John Dean Provincial Park contains virgin old-growth Douglas fir (P. menziesii var. menziesii) and western red cedar (Thuja plicata), whereas almost all other spots contain second growth or less.

The tree species in the park include: western red cedar, coast Douglas fir, red alder, one shore pine, grand fir, arbutus, Garry oak, some western hemlock (most abundant off the Valley Mist Trail), bigleaf maple, the occasional Pacific yew, some small black cottonwood, and shrub-like Pacific serviceberry, cherries (genus Prunus), and a few willows (genus Salix). The higher up the mountain, the trees change from a cedar-fir habitat to an oak-arbutus-fir forest.

The park also contains rare native wildflowers, the pileated woodpecker (Dryocopus pileatus), and the increasingly endangered Garry oak (Quercus garryana var. garryana).

The tallest tree, a Douglas fir just off the Valley Mist Trail is an impressive 70.9 m tall, and is the tallest tree in the municipality of North Saanich (the runner up is 69.9 m tall, very close by). 73% of Vancouver Island's productive old-growth forests have been logged, 87% on southern Vancouver Island, and 99% of the coastal Douglas fir biogeoclimatic zone (see biogeoclimatic zones of British Columbia.) This species of Douglas fir is currently the second tallest tree in Canada (93.27 metres, after a 96-metre Sitka spruce, the Carmanah Giant.)

The Douglas fir, at a record height of 126.5 m, used to be the second tallest tree in the world, taller than the redwoods, only exceeded by the mountain ash of Australia, at a record height of 150 m.

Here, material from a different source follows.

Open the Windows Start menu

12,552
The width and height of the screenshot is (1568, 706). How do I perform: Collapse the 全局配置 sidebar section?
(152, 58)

The trees in the park, though, in no way set a record when compared to the giants of the wetter, better tree growing habitat of the west side of Vancouver Island, but are parts of the endangered dry old-growth Douglas fir habitat, of which only 1% remains since the onset of the industrial age.

==Facilities==
There are approximately 6 km of well-marked hiking trails maintained by an organization of local citizens called the Friends of John Dean Park. The terrain is hilly, but does not demand hiking gear in dry conditions, which prevail in the late spring and summer. There are several lookout areas along these trails where hikers can get views of the Saanich Peninsula and the Saanich Inlet.

The park's main entrance is closed to vehicle traffic from November to March. The off season is persistently wet and overcast, though the rain is often mild; if the temperature dips, heavy snowfall is not unusual in December and January.